Concomitant cancer surgery and risk-reducing surgery for noninvasive breast cancer diagnosed during surveillance for undiagnosed hereditary breast and ovarian cancer (HBOC) syndrome: A case report

Abstract Background: In Japan, genetic testing, surveillance, and risk-reducing surgery for hereditary breast and ovarian cancer (HBOC) syndrome have been covered by the Japanese national insurance system since April 2020. On the other hand, the current situation is that medical care, including surveillance of undiagnosed (cancer-free) patients, is self-funded even for individuals with HBOC. We report a case in which breast cancer was diagnosed at an early stage during surveillance for cancer-free HBOC at the patient's own expense, and risk-reducing surgery was performed at the same time as treatment for breast cancer. Case presentation: The patient was a 63-year-old woman.
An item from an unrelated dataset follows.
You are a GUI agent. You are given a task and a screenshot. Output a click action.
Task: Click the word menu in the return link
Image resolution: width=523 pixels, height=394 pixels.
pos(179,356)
Her sister had a history of breast cancer in her 30s and was found to be a BRCA2 pathogenic variant carrier by genetic testing. The patient therefore presented to the genetic department of our hospital and underwent genetic testing (out-of-pocket). A pathogenic variant was found at the same site. During annual breast and ovarian surveillance at the patient’s own expense, the physician with sufficient expertise in contrast-enhanced breast magnetic resonance imaging (MRI) noticed a change in the contrast enhancement pattern on breast MRI and performed needle biopsy, revealing ductal carcinoma in situ. At her request, she underwent concurrent contralateral risk-reducing mastectomy and risk-reducing salpingo-oophorectomy in addition to breast cancer treatment. Conclusions: We have seen a case in which cancer treatment and risk-reducing surgery were performed at the same time for a pathogenic variant carrier who was very anxious about developing cancer. Surveillance of cancer-free BRCA1/2 mutation carriers and expansion of insurance coverage for surgery are important future issues.